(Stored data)
***

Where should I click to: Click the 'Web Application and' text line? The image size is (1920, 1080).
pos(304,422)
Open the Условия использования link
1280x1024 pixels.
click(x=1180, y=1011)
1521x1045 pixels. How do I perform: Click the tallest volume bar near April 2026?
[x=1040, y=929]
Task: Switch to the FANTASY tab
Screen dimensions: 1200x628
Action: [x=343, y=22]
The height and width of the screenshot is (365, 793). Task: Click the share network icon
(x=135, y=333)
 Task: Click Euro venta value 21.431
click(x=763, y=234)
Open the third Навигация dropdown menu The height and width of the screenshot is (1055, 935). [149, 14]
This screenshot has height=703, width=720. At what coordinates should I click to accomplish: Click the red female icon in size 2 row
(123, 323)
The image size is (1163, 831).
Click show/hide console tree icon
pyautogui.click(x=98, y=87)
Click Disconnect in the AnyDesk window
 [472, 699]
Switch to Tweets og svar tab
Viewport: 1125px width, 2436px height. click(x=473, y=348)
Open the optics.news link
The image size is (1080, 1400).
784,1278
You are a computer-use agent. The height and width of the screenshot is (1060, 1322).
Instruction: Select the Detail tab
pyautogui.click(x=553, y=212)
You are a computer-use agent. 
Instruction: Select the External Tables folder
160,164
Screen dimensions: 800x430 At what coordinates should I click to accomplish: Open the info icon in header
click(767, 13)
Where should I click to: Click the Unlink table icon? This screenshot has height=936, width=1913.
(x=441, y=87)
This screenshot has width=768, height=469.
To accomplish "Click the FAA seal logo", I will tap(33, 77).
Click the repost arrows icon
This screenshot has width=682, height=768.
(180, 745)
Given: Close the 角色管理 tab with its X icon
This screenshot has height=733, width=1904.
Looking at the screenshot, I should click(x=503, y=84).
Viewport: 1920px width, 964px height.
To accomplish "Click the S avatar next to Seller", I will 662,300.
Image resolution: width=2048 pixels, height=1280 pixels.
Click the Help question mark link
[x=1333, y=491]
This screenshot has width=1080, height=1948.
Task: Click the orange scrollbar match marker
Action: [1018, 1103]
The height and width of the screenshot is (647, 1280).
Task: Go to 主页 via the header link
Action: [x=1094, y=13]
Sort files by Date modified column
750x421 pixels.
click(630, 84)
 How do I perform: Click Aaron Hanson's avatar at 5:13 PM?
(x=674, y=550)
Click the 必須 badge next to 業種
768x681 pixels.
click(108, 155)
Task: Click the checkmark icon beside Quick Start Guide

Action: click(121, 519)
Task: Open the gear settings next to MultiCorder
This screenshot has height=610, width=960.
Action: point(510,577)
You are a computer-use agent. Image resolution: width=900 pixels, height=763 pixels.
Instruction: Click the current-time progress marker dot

***

Exercise prompt
Your answer must be the line containing "Task: Click the checkmark" and every line after it through the end of the records above, reproduced exactly and alone.

Answer section
Task: Click the checkmark icon beside Quick Start Guide

Action: click(121, 519)
Task: Open the gear settings next to MultiCorder
This screenshot has height=610, width=960.
Action: point(510,577)
You are a computer-use agent. Image resolution: width=900 pixels, height=763 pixels.
Instruction: Click the current-time progress marker dot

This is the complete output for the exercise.